In a very competitive field, Anthony asserts that STS has several advantages. “The way we distinguish ourselves is the care of service that we give our customers, the quality of employees that we hire, the level of training that we give them, and the personal commitment to stand by our work, one hundred percent. And because we are very careful about who we hire, we get to keep our employees longer, which is a comfort to the customers – they see the same faces year after year.” In addition, Anthony maintains that STS’s longevity in the business speaks volumes about the company’s experience, as well as its capacity to have gone through the ups and downs that the industry generates, year after year. And then, of course, there’s the company’s commitment to safety. “We have an outstanding safety record and we’re recognized for that throughout the industry,” he adds.

As the wireless sector continues to grow and transform itself, Anthony says that STS is going to have to make some decisions soon about its ongoing business model. “What we do is sometimes the result of what our best customers are asking us to do.
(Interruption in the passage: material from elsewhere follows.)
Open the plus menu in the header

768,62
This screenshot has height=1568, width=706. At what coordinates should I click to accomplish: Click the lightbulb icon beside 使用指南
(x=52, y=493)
That helps to clarify, a lot of times, what our decisions need to be,” he says. “There are small cell and DAS (Distributed Antenna System) deployments now that are expected to be volume-intensive over the next several years and we have to consider if we want to gear up for that or whether we just want to stick with the macro-sites, which we traditionally built and worked on; 5G is on the horizon, a re-pack of the commercial television stations, and the development of FirstNet, an LTE system for first responders across the country. So, there are a lot of things in the works right now that will be impacting our business. I do expect us to remain heavily involved in tower construction and tower modification. We will do a little bit of the broadcast re-pack for the shorter towers in our area. And we will continue to be involved with the maintenance of macro sites. I don’t think I’m very interested in the small cell and DAS deployments.”

However, as Anthony considers retiring from the family-owned business he founded with his wife almost 34 years ago, and passing on its day-to-day responsibilities to his son, he still remains passionately interested in the continuing need for the training and safety of tower industry professionals. “I spend most of my time as an advocate for improving the safety and training and professionalism of the industry,” he says. He is a charter member of NATE – the National Association of Tower Erectors – and an Executive Board Member of TIRAP – The Telecommunications Industry Registered Apprenticeship Program, which is a joint venture of telecommunications companies, industry associations, and the U.S. Department of Labor. TIRAP develops apprenticeship programs available to qualified employers for career development of the telecommunications workforce. Its mission is to partner with stakeholders to promote safety, enhance quality, and enable education and advancement opportunities in the telecommunications workforce that will meet network infrastructure build-out needs.

As always, at Shenandoah Tower Service, safety comes first.